INPUT DATA:
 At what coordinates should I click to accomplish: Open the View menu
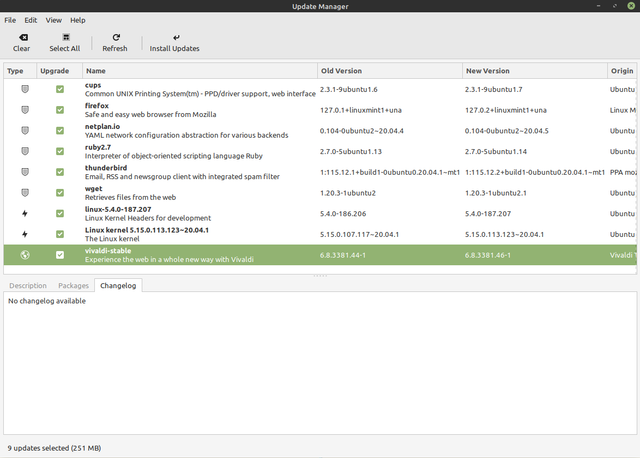coord(53,20)
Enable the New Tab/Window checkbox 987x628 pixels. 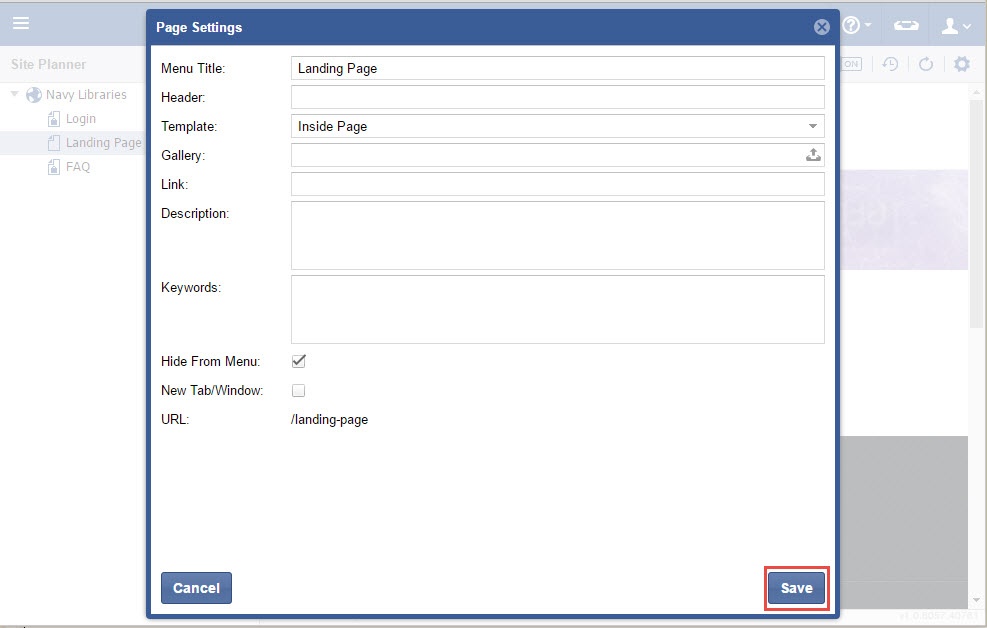tap(298, 391)
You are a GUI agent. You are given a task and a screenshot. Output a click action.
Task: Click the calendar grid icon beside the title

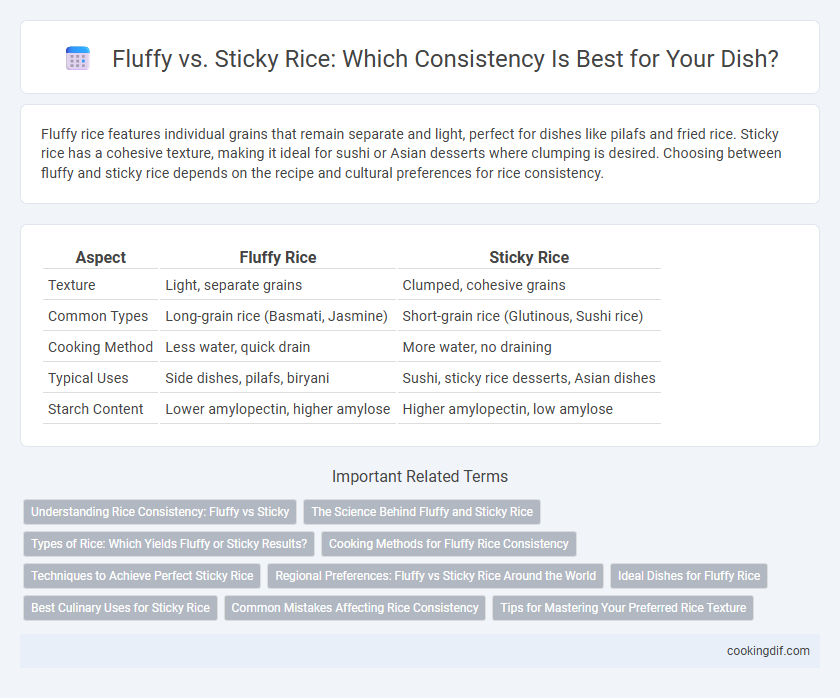(x=77, y=58)
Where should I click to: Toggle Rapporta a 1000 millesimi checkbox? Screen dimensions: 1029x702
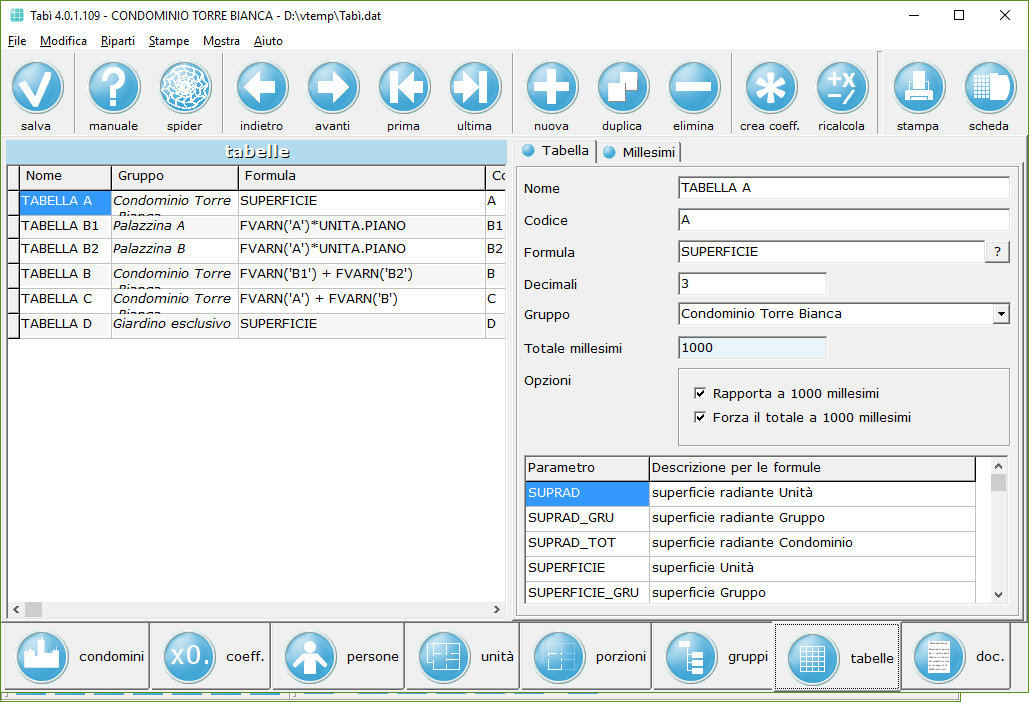pos(700,394)
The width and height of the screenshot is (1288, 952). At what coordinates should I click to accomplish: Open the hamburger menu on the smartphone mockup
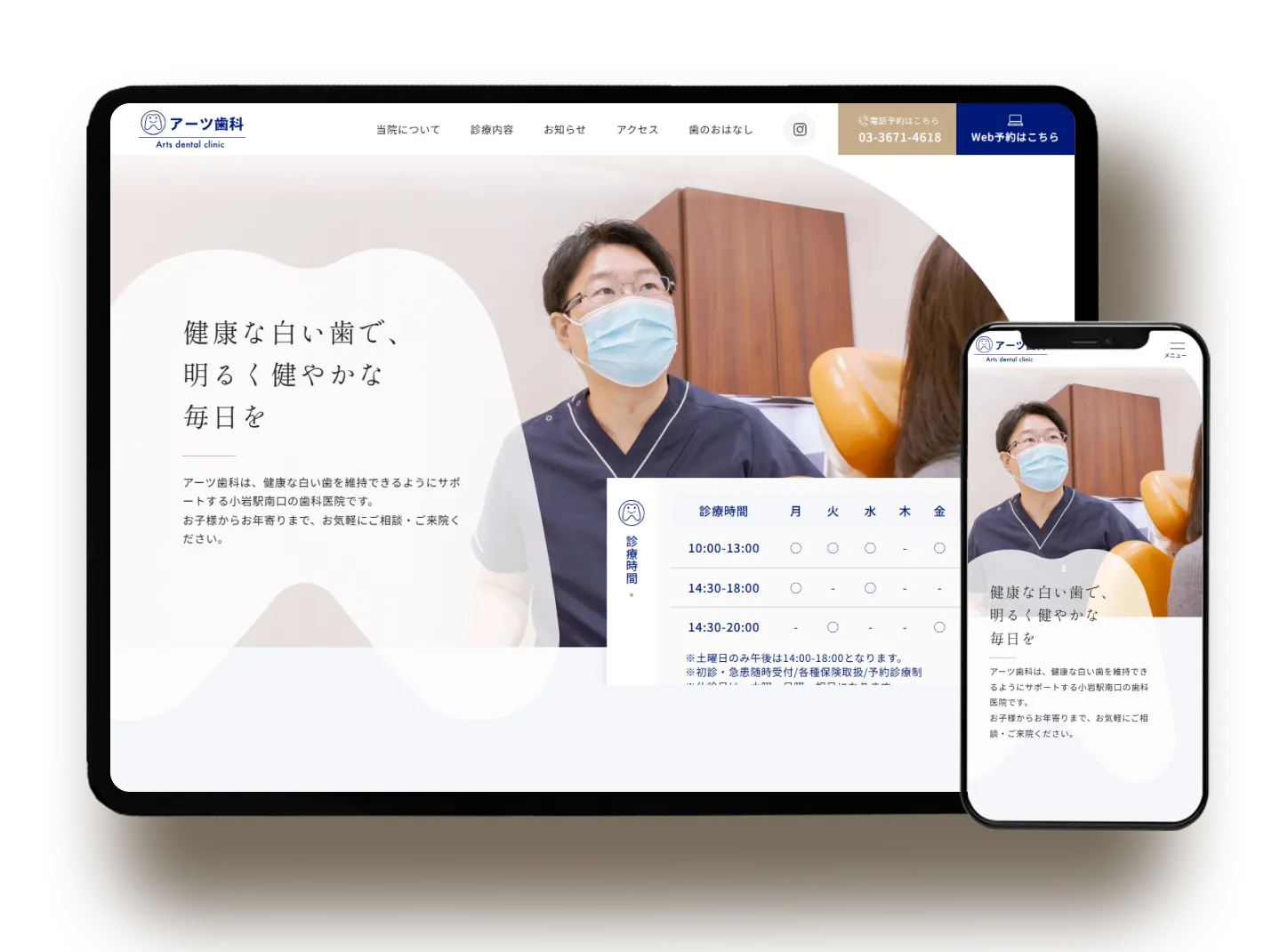(1177, 347)
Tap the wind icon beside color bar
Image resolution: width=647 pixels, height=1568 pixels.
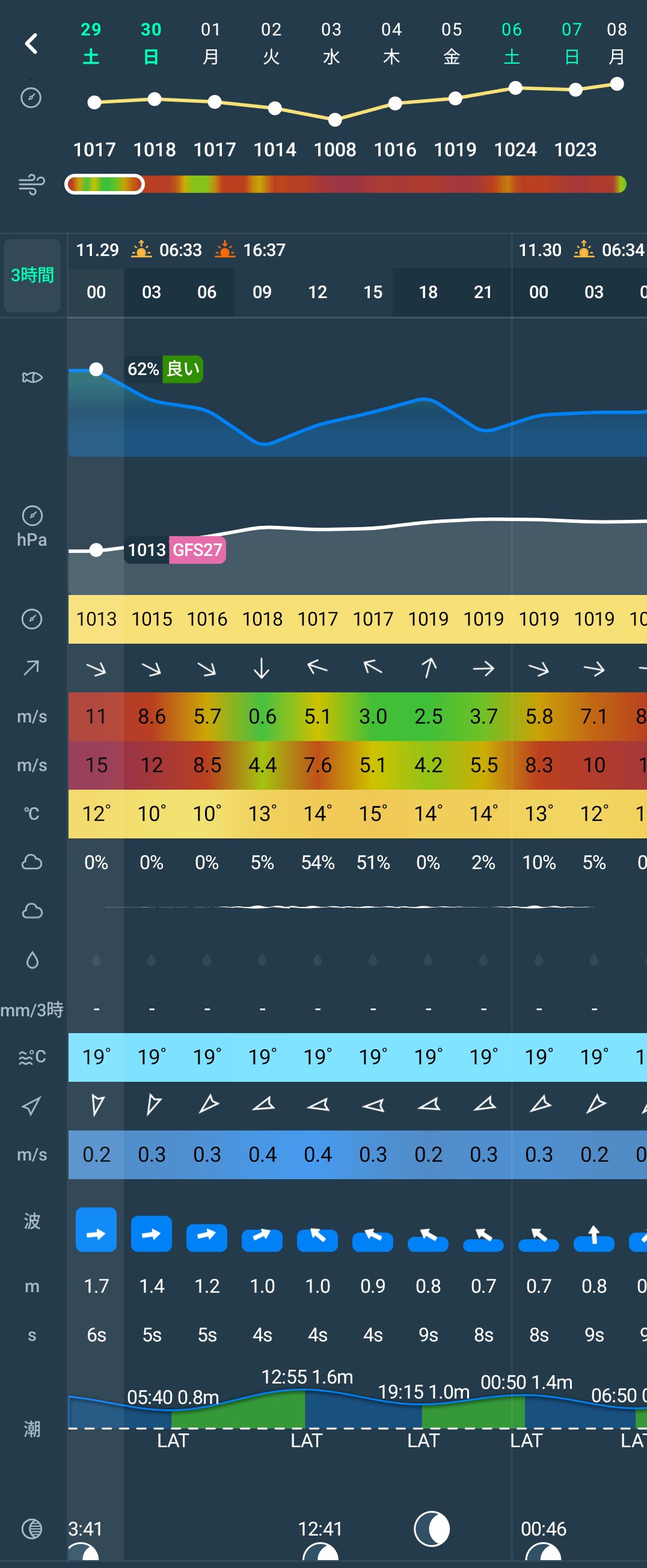coord(32,184)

TASK TO COMPLETE: Only the lines from the one that holds "Tap the wind icon beside color bar" through the end of the records above should be printed again, exactly as they are. Leave out the pictures.

PROBLEM SOLUTION:
Tap the wind icon beside color bar
Image resolution: width=647 pixels, height=1568 pixels.
coord(32,184)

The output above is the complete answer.